I guess it is no wonder that Aielyn drank as much as she did.  

So, where were we.  Oh, yes, the drinking contests.  Of course, based on size differentials she almost always came in last  as she was a mere 3 inches, where trolls could reach heights of 4 feet and ogres double that.  She did her best to win though, in her first sets of rebellious years, and would often protest when they cut her off, claiming to have actually won.

“Fug you,” she would slur giving them the finger (which most of the drunken trolls would have to squint to even see at this point in time, muttering angrily upon processing her tiny offense). “Broporshn.. brop... booOOORRR,” she would burp and wipe off any liquid that had oozed out of her mouth off her face. “PROPorshunally,” she would articulate, “proPORshunally, I drank more than alllll you mumfuckrrrzz.”  

At that point she would lose both the trolls and ogres and not because of her offensive behavior -- they had no concept of “proportions,” well articulated or not. Further, more often then not, once she had brought up the concept of proportions, she would take it upon herself to educate them on this topic.  Equally as often, she gave this speech to their backs as they turned to more bawdy discourse.

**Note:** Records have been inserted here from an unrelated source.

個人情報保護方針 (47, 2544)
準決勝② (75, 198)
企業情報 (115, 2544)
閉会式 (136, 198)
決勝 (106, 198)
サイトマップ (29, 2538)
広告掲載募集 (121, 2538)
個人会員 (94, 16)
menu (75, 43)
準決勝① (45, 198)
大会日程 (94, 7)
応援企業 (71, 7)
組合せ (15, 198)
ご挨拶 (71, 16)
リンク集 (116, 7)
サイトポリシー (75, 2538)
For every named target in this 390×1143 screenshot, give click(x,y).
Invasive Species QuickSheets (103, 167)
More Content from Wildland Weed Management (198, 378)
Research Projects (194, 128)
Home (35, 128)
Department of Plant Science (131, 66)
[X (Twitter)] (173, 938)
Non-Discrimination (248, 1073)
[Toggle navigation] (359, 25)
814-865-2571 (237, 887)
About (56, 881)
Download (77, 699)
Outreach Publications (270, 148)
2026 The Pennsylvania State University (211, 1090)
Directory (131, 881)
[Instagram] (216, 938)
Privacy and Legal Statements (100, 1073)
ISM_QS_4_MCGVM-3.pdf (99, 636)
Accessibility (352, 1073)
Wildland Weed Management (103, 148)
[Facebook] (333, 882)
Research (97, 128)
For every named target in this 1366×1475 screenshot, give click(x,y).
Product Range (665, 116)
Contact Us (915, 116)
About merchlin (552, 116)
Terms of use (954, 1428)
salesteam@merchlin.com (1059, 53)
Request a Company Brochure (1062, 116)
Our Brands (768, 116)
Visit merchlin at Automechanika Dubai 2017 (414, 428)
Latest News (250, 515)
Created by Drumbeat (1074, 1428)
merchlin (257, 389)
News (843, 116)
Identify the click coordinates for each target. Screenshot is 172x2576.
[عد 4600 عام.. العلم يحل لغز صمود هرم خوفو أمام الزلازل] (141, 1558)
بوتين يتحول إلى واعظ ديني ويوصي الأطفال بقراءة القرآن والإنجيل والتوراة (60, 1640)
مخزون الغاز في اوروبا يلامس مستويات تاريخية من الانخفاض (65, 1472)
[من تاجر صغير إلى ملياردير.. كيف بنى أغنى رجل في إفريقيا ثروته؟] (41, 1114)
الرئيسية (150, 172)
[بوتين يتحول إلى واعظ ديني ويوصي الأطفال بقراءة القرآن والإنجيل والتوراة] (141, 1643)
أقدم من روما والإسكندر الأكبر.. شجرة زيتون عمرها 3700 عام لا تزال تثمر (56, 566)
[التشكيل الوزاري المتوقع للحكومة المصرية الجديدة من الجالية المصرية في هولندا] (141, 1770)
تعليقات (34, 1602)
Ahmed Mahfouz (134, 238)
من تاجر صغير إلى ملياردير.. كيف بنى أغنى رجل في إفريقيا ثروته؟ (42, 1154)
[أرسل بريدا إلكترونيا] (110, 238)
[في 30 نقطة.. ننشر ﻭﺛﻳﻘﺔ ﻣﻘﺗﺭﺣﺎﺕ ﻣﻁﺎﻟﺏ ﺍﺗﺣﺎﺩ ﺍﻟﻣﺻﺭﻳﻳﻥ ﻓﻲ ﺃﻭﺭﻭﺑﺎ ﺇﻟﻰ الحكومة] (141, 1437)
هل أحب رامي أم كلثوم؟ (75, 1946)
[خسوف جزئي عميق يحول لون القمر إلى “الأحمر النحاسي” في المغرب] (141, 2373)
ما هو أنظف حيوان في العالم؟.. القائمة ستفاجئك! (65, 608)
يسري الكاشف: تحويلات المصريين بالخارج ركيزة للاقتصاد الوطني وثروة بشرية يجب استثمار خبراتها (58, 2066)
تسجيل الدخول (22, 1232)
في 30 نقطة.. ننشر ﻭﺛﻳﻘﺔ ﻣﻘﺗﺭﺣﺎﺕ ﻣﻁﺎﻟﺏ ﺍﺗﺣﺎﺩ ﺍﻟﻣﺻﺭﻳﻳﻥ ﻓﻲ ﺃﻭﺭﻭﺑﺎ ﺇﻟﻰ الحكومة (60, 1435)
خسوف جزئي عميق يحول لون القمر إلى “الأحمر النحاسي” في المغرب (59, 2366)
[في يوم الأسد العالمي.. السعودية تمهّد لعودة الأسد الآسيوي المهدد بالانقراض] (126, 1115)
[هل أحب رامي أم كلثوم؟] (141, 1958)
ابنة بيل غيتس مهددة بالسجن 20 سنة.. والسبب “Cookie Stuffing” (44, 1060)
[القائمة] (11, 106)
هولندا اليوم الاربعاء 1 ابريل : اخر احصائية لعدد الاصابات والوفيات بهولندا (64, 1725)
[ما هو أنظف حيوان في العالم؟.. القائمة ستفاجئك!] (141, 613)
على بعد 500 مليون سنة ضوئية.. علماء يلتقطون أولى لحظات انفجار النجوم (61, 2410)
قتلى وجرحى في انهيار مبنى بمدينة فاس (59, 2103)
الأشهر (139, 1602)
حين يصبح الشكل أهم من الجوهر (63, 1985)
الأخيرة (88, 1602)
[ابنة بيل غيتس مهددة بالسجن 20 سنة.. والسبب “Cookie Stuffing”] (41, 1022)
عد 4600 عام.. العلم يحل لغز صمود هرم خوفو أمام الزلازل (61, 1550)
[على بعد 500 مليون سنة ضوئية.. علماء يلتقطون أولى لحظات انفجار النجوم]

“ProPORshunal means... it means you’re.... fuck’t, haHA.” She said to their backs, grabbing her crotch in a most un-fairy-like manner.  “No, no, no, you ignoramushuz.  It means, you’re bigger so you drink bigger drinks!  Me finishing two of your fuckin pints is... a-fuckING-mazing!  I’m a drinking goddEHH --  EEHH --” she vomited into one of the ogre’s pints, falling back onto her bum, arms braced behind herself as she took deep breaths, trying to regain equilibrium to finish her soliloquy.  She opened her mouth in a lobsided, drooling mess (meant as a ‘got you’ smile) as the unsuspecting ogre took a swig of his pint, eyeballed his mug, then downed the rest and crashed the mug back on the table, narrowly missing Aeilyn’s feet.